L’administration de Donald Trump a annoncé, mercredi 7 janvier 2026, un virage majeur dans les recommandations nutritionnelles américaines.
Le gouvernement a officiellement placé dans son viseur les aliments ultratransformés et les sucres ajoutés, accusés de contribuer à la crise sanitaire que traversent les États-Unis, marqués par des taux élevés d’obésité et de diabète.
Depuis la Maison Blanche, le ministre de la Santé Robert Kennedy Jr. a appelé les citoyens à privilégier les « vrais aliments », dénonçant les produits industriels riches en additifs, sel et sucres. Cette initiative s’inscrit dans le mouvement “Make America Healthy Again” (MAHA), qui vise à transformer en profondeur les habitudes alimentaires du pays.
Dans ces nouvelles directives, mises à jour tous les cinq ans, les autorités recommandent une alimentation axée sur les fruits et légumes entiers, les céréales complètes et une large variété de protéines, qu’elles soient animales ou végétales.
Contrairement aux précédentes versions, la feuille de route inclut désormais la viande rouge, les produits laitiers entiers, les œufs et les fruits de mer, tout en encourageant des méthodes de cuisson plus saines que la friture.

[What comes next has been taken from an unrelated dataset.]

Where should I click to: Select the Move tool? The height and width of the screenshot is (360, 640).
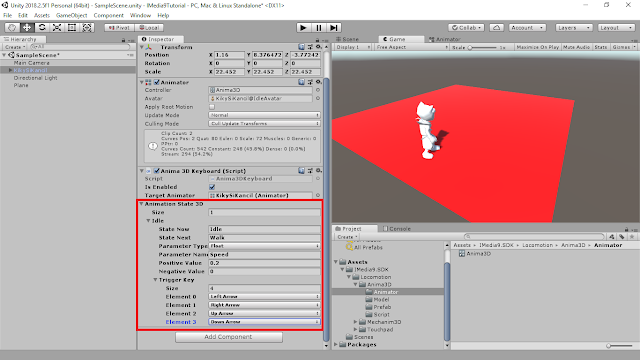pyautogui.click(x=27, y=27)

Si cette orientation est saluée par certains experts pour sa fermeté face à la malbouffe, elle suscite aussi des critiques. Des nutritionnistes estiment que l’accent mis sur les protéines animales pourrait avantager certaines industries.
Reste également la question du coût, même si le gouvernement assure vouloir rendre ces choix alimentaires accessibles à toutes les familles américaines.